Although proton pump inhibitors (PPIs) are widely used before endoscopy, this is controversial.
Pre-endoscopic risk stratification with the Glasgow Blatchford score is recommended as is the use of the Rockall score postendoscopy.
Endoscopic therapy, with at least two haemostatic modalities, remains the mainstay of treating high-risk lesions and reduces rebleeding rates and mortality.
High-dose PPI therapy after endoscopic haemostasis also reduces rebleeding rates and mortality.
Variceal oesophageal haemorrhage is associated with a higher rebleeding rate and risk of death.
Antibiotics and vasopressin analogues are advised in suspected variceal bleeding; however, endoscopic variceal band ligation remains the haemostatic treatment of choice.

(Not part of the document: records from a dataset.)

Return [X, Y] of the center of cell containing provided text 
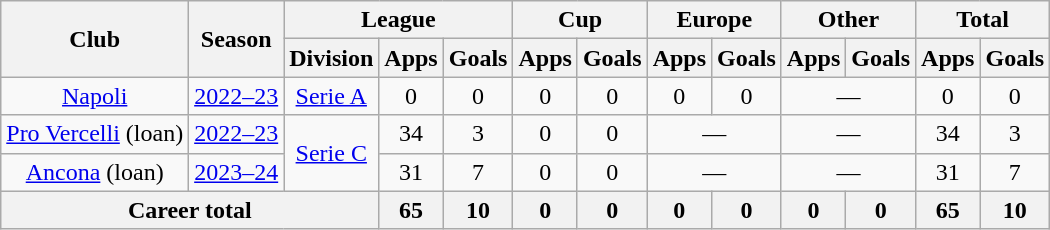
Season [236, 39]
Europe [714, 20]
Other [848, 20]
Club [95, 39]
Total [983, 20]
Serie A [332, 96]
Napoli [95, 96]
Pro Vercelli (loan) [95, 134]
Career total [190, 210]
Serie C [332, 153]
Ancona (loan) [95, 172]
League [398, 20]
Division [332, 58]
2023–24 [236, 172]
Cup [580, 20]
Identify which cell holds the provided text, then report its (x, y) central coordinate. 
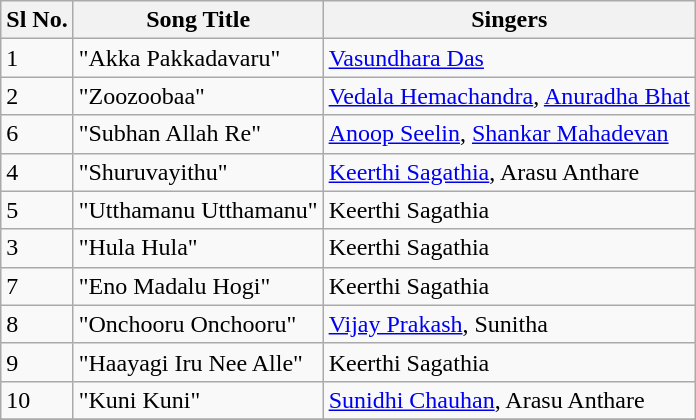
"Subhan Allah Re" (198, 134)
7 (37, 286)
Sunidhi Chauhan, Arasu Anthare (509, 400)
"Onchooru Onchooru" (198, 324)
3 (37, 248)
Vedala Hemachandra, Anuradha Bhat (509, 96)
"Hula Hula" (198, 248)
8 (37, 324)
"Shuruvayithu" (198, 172)
5 (37, 210)
Vasundhara Das (509, 58)
"Kuni Kuni" (198, 400)
4 (37, 172)
Anoop Seelin, Shankar Mahadevan (509, 134)
6 (37, 134)
Vijay Prakash, Sunitha (509, 324)
"Eno Madalu Hogi" (198, 286)
Song Title (198, 20)
2 (37, 96)
Sl No. (37, 20)
"Akka Pakkadavaru" (198, 58)
"Haayagi Iru Nee Alle" (198, 362)
10 (37, 400)
1 (37, 58)
"Zoozoobaa" (198, 96)
"Utthamanu Utthamanu" (198, 210)
Singers (509, 20)
Keerthi Sagathia, Arasu Anthare (509, 172)
9 (37, 362)
Determine the [x, y] coordinate at the center of the cell enclosing the given text.  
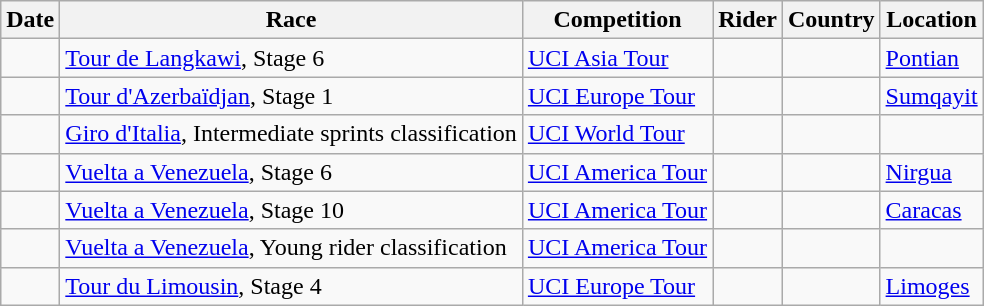
Giro d'Italia, Intermediate sprints classification [292, 134]
Tour du Limousin, Stage 4 [292, 286]
Vuelta a Venezuela, Stage 10 [292, 210]
Caracas [932, 210]
Date [30, 20]
Limoges [932, 286]
Rider [748, 20]
UCI World Tour [617, 134]
Tour d'Azerbaïdjan, Stage 1 [292, 96]
Pontian [932, 58]
Country [831, 20]
UCI Asia Tour [617, 58]
Competition [617, 20]
Vuelta a Venezuela, Young rider classification [292, 248]
Sumqayit [932, 96]
Tour de Langkawi, Stage 6 [292, 58]
Race [292, 20]
Vuelta a Venezuela, Stage 6 [292, 172]
Nirgua [932, 172]
Location [932, 20]
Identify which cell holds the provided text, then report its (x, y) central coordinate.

Balloon tamponade remains useful in the presence of torrential variceal haemorrhage or when endoscopy fails to secure haemostasis, and can be a bridge to further endoscopic attempts or placement of a transjugular intrahepatic portosystemic shunt.
This review aims to provide an update on the latest evidence-based recommendations for the management of acute upper GI haemorrhage.